Rewrite the lines below, changing "site plan" to "floor plan" and keeping everything else the same, and omit the pictures.

*RECORD EXTRACTS*:

** Start **

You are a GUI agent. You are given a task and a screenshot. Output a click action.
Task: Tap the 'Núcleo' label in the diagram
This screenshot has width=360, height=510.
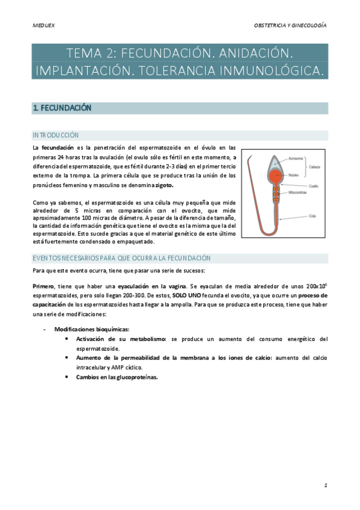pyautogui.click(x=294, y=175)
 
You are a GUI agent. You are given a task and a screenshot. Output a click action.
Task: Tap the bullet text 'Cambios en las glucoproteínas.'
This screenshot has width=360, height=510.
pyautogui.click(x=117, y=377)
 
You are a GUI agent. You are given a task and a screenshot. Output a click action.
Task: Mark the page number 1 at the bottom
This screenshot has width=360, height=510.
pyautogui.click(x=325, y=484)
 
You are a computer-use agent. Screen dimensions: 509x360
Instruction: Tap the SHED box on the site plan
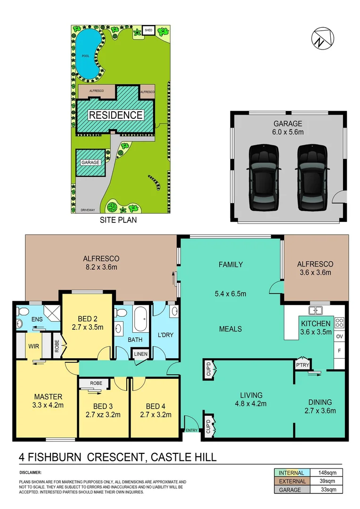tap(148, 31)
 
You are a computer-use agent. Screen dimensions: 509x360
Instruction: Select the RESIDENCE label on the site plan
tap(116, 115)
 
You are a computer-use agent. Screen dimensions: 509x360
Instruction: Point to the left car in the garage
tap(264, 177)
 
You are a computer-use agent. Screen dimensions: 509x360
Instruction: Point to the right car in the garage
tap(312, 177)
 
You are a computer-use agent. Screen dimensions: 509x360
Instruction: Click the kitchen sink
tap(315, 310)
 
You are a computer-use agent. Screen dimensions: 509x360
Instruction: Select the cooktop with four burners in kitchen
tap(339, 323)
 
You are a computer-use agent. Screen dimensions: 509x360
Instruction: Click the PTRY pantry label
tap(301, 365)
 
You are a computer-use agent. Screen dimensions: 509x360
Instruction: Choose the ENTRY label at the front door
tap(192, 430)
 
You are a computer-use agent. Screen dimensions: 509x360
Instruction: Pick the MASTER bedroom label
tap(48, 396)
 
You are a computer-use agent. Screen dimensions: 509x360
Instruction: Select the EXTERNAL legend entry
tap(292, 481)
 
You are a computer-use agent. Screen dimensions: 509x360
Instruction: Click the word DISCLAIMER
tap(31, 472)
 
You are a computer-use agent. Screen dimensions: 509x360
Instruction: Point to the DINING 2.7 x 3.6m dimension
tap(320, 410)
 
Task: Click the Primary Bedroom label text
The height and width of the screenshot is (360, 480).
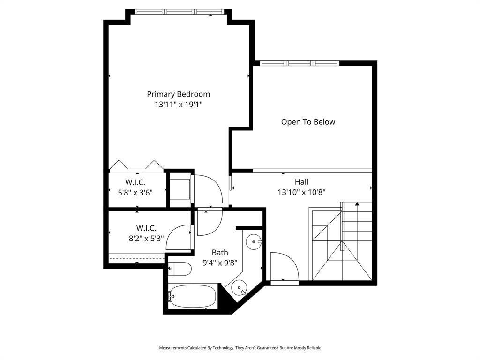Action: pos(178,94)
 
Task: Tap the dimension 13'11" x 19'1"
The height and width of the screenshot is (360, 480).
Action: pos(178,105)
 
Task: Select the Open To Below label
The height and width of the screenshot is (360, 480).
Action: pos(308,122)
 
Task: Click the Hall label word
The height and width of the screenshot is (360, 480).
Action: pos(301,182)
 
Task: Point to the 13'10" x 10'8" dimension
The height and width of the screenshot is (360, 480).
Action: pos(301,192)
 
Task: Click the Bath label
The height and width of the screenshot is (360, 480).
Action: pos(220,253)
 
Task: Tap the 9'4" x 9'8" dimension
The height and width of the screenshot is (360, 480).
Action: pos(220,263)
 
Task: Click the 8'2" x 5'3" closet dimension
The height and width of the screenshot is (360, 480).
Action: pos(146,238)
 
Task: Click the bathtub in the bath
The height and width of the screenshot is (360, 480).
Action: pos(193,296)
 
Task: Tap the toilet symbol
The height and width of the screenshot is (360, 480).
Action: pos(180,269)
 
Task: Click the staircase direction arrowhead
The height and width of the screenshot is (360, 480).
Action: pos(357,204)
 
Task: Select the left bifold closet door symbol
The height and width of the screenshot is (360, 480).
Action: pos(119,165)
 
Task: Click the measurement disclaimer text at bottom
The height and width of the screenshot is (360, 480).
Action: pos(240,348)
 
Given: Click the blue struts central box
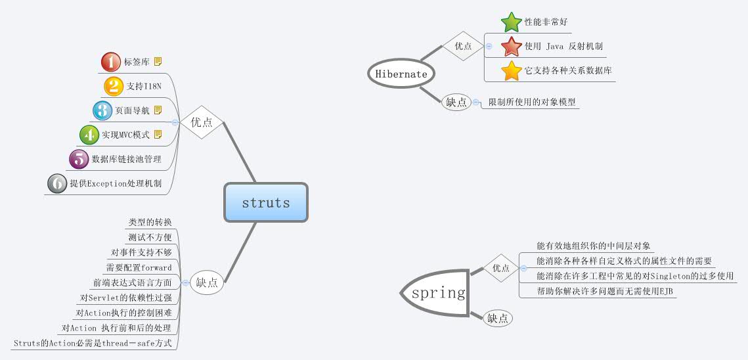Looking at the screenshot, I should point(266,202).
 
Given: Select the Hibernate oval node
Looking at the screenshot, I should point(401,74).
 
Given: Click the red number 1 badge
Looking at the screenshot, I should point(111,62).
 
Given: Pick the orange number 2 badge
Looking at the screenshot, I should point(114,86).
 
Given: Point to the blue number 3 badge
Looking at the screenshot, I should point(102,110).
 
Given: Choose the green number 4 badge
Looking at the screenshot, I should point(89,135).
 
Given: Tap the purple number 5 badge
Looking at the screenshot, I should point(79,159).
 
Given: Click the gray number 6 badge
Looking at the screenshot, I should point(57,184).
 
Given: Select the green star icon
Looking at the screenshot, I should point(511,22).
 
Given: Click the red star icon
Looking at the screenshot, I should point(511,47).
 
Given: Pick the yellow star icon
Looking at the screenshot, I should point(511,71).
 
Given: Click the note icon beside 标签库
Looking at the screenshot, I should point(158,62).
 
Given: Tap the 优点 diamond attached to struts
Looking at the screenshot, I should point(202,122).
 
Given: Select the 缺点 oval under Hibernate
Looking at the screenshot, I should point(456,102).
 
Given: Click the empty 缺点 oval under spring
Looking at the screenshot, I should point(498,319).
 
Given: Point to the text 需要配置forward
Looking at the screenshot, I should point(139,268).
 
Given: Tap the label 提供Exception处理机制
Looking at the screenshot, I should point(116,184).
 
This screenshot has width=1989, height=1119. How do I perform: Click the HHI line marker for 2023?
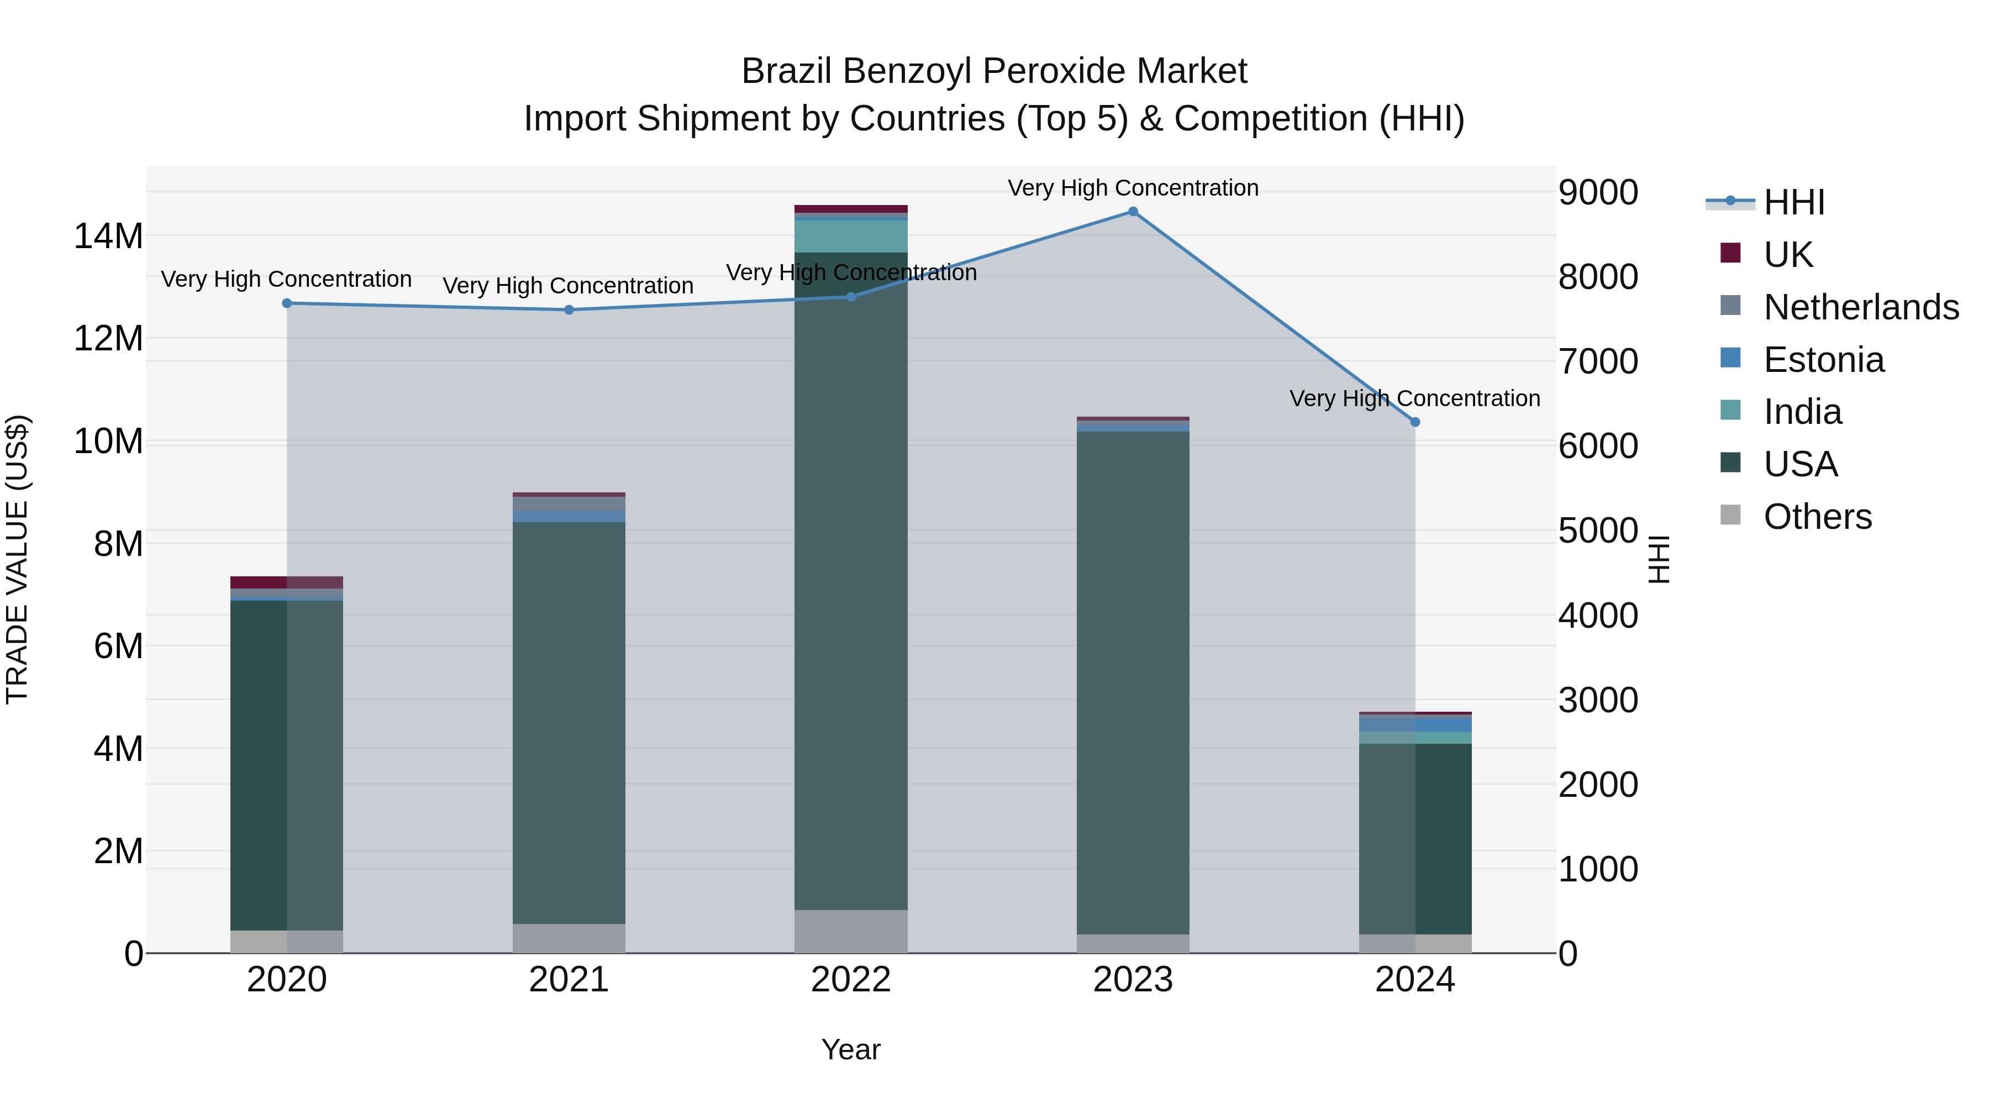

** End **

*EXERCISE SOLUTION*:
You are a GUI agent. You are given a task and a screenshot. Output a click action.
Task: Tap the 'Núcleo' label in the diagram
This screenshot has width=360, height=510.
pyautogui.click(x=294, y=175)
 
You are a GUI agent. You are given a task and a screenshot. Output a click action.
Task: Tap the bullet text 'Cambios en las glucoproteínas.'
This screenshot has width=360, height=510.
pyautogui.click(x=117, y=377)
 
You are a GUI agent. You are given a task and a screenshot. Output a click action.
Task: Mark the page number 1 at the bottom
This screenshot has width=360, height=510.
pyautogui.click(x=325, y=484)
 
You are a computer-use agent. Screen dimensions: 509x360
Instruction: Tap the SHED box on the floor plan
tap(148, 31)
 
You are a computer-use agent. Screen dimensions: 509x360
Instruction: Select the RESIDENCE label on the floor plan
tap(116, 115)
 
You are a computer-use agent. Screen dimensions: 509x360
Instruction: Point to the left car in the garage
tap(264, 177)
 
You are a computer-use agent. Screen dimensions: 509x360
Instruction: Point to the right car in the garage
tap(312, 177)
 
You are a computer-use agent. Screen dimensions: 509x360
Instruction: Click the kitchen sink
tap(315, 310)
 
You are a computer-use agent. Screen dimensions: 509x360
Instruction: Select the cooktop with four burners in kitchen
tap(339, 323)
 
You are a computer-use agent. Screen dimensions: 509x360
Instruction: Click the PTRY pantry label
tap(301, 365)
 
You are a computer-use agent. Screen dimensions: 509x360
Instruction: Choose the ENTRY label at the front door
tap(192, 430)
 
You are a computer-use agent. Screen dimensions: 509x360
Instruction: Pick the MASTER bedroom label
tap(48, 396)
 
You are a computer-use agent. Screen dimensions: 509x360
Instruction: Select the EXTERNAL legend entry
tap(292, 481)
 
You are a computer-use agent. Screen dimensions: 509x360
Instruction: Click the word DISCLAIMER
tap(31, 472)
 
You are a computer-use agent. Screen dimensions: 509x360
Instruction: Point to the DINING 2.7 x 3.6m dimension
tap(320, 410)
 
Task: Click the Primary Bedroom label text
The height and width of the screenshot is (360, 480).
Action: pos(178,94)
 
Task: Tap the dimension 13'11" x 19'1"
The height and width of the screenshot is (360, 480).
Action: pos(178,105)
 
Task: Select the Open To Below label
The height and width of the screenshot is (360, 480).
Action: pos(308,122)
 
Task: Click the Hall label word
The height and width of the screenshot is (360, 480).
Action: pos(301,182)
 
Task: Point to the 13'10" x 10'8" dimension
The height and width of the screenshot is (360, 480).
Action: pos(301,192)
 
Task: Click the Bath label
The height and width of the screenshot is (360, 480).
Action: pos(220,253)
 
Task: Tap the 9'4" x 9'8" dimension
The height and width of the screenshot is (360, 480).
Action: pos(220,263)
 
Task: Click the 8'2" x 5'3" closet dimension
The height and width of the screenshot is (360, 480).
Action: pos(146,238)
 
Task: Click the bathtub in the bath
The height and width of the screenshot is (360, 480).
Action: pos(193,296)
 
Task: Tap the toilet symbol
The height and width of the screenshot is (360, 480).
Action: pos(180,269)
 
Task: Click the staircase direction arrowhead
The height and width of the screenshot is (360, 480).
Action: pos(357,204)
 
Task: Select the left bifold closet door symbol
The height and width of the screenshot is (360, 480).
Action: pos(119,165)
 
Task: Click the measurement disclaimer text at bottom
The height and width of the screenshot is (360, 480).
Action: pos(240,348)
 
Given: Click the blue struts central box
Looking at the screenshot, I should point(266,202).
 
Given: Select the Hibernate oval node
Looking at the screenshot, I should point(401,74).
 
Given: Click the red number 1 badge
Looking at the screenshot, I should point(111,62).
 
Given: Pick the orange number 2 badge
Looking at the screenshot, I should point(114,86).
 
Given: Point to the blue number 3 badge
Looking at the screenshot, I should point(102,110).
 
Given: Choose the green number 4 badge
Looking at the screenshot, I should point(89,135).
 
Given: Tap the purple number 5 badge
Looking at the screenshot, I should point(79,159).
 
Given: Click the gray number 6 badge
Looking at the screenshot, I should point(57,184).
 
Given: Select the green star icon
Looking at the screenshot, I should point(511,22).
 
Given: Click the red star icon
Looking at the screenshot, I should point(511,47).
 
Given: Pick the yellow star icon
Looking at the screenshot, I should point(511,71).
 
Given: Click the note icon beside 标签库
Looking at the screenshot, I should point(158,62).
 
Given: Tap the 优点 diamond attached to struts
Looking at the screenshot, I should point(202,122).
 
Given: Select the 缺点 oval under Hibernate
Looking at the screenshot, I should point(456,102).
 
Given: Click the empty 缺点 oval under spring
Looking at the screenshot, I should point(498,319).
 
Given: Point to the text 需要配置forward
Looking at the screenshot, I should point(139,268).
 
Given: Tap the label 提供Exception处理机制
Looking at the screenshot, I should point(116,184).
 
This screenshot has width=1989, height=1119. How do I perform: Click the HHI line marker for 2023?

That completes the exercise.